Macrophage colony‐stimulating factor‐dependent macrophage proliferation is mediated through a calcineurin‐independent but immunophilin‐dependent mechanism that mediates the activation of external regulated kinases

Abstract
Calcineurin is constitutively expressed in bone marrow‐derived macrophages. However, macrophage response to macrophage colony‐stimulating factor (M‐CSF) was not impaired by the use of either calcineurin inhibitors (W‐13, chlorpromazine and trifluoperazine), calcium chelators (BAPTA‐AM) or Ca2+ channel antagonists (verapamil, nifedipine and diltiazem). Inhibition of calcineurin expression by inhibitory antisense RNA treatment did not result in an inhibition of M‐CSF‐dependent proliferation.

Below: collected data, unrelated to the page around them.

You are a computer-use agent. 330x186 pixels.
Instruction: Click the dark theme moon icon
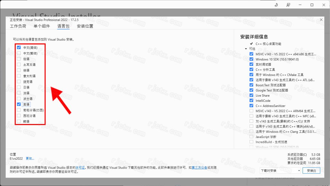pyautogui.click(x=277, y=5)
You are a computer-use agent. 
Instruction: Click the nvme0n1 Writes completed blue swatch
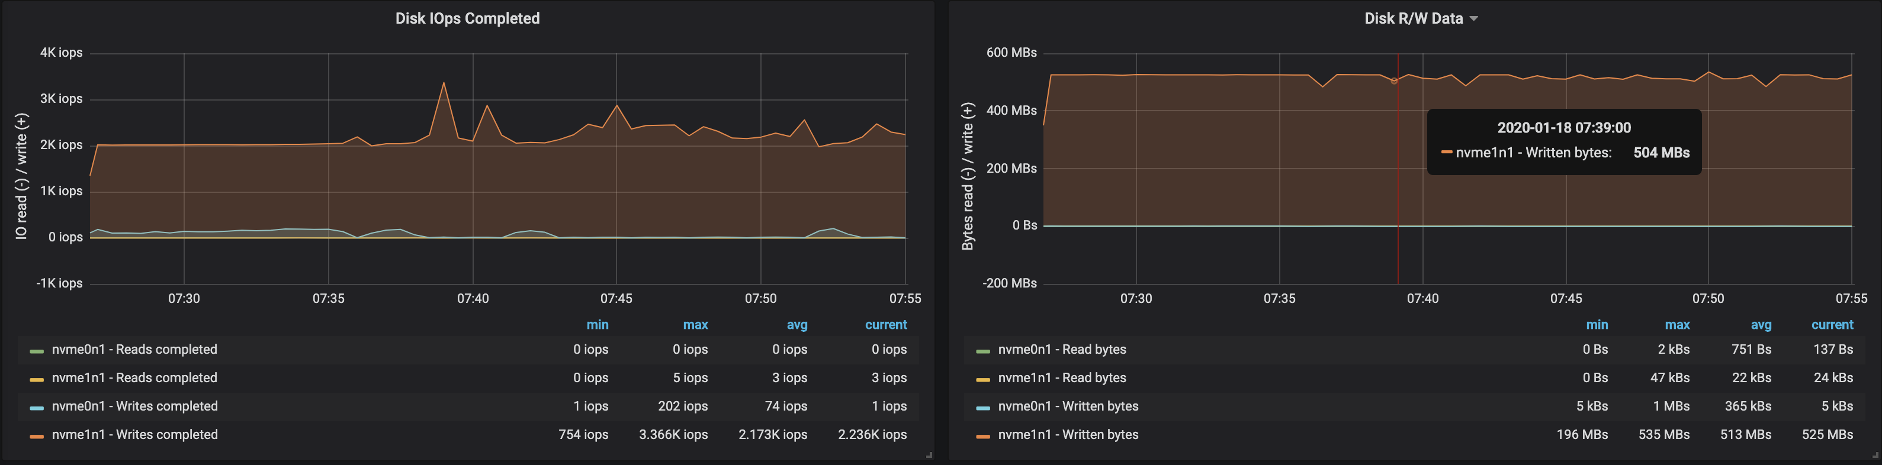click(37, 408)
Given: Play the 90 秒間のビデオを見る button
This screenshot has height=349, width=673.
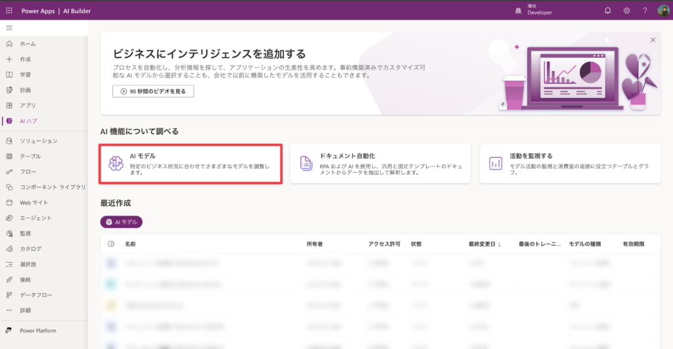Looking at the screenshot, I should point(153,91).
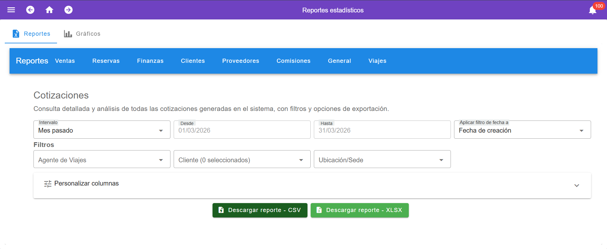Click the back arrow icon
The width and height of the screenshot is (607, 249).
pyautogui.click(x=30, y=10)
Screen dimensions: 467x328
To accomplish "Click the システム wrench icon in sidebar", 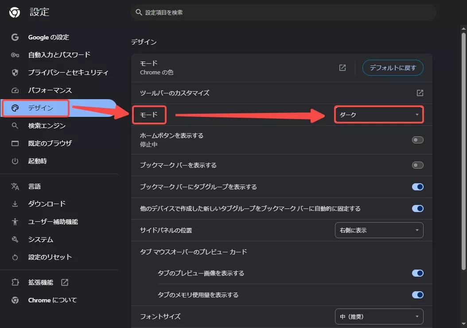I will tap(15, 239).
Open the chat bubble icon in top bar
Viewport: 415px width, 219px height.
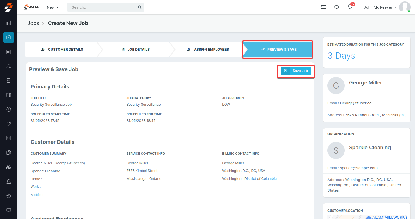pos(336,7)
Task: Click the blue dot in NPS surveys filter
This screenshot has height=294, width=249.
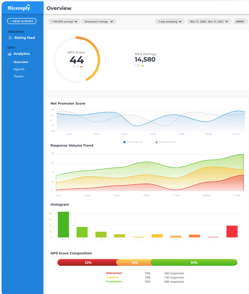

Only very high doses of cyclosporin A and FK506 inhibited macrophage proliferation induced by growth factors, such as M‐CSF, granulocyte‐macrophage (GM)‐CSF or IL‐3. This inhibitory action is mediated by the peptidylprolyl isomerase activity of the immunophilins, as demonstrated bythe use of specific inhibitors (rapamycin and sanglifehrin A). These isomerase inhibitors exerted a negative effect on a key element involved in macrophage proliferation, namely the M‐CSF‐dependent activation of the extracellular signal‐regulated kinases (ERK). In summary, the data presented here provide new insights in the mechanism of macrophage proliferation, which may have relevant consequences. First, we showed that in M‐CSF‐dependent proliferation calcineurin is not involved, and second, that immunophilins play a key role and their activation blocks ERK activation.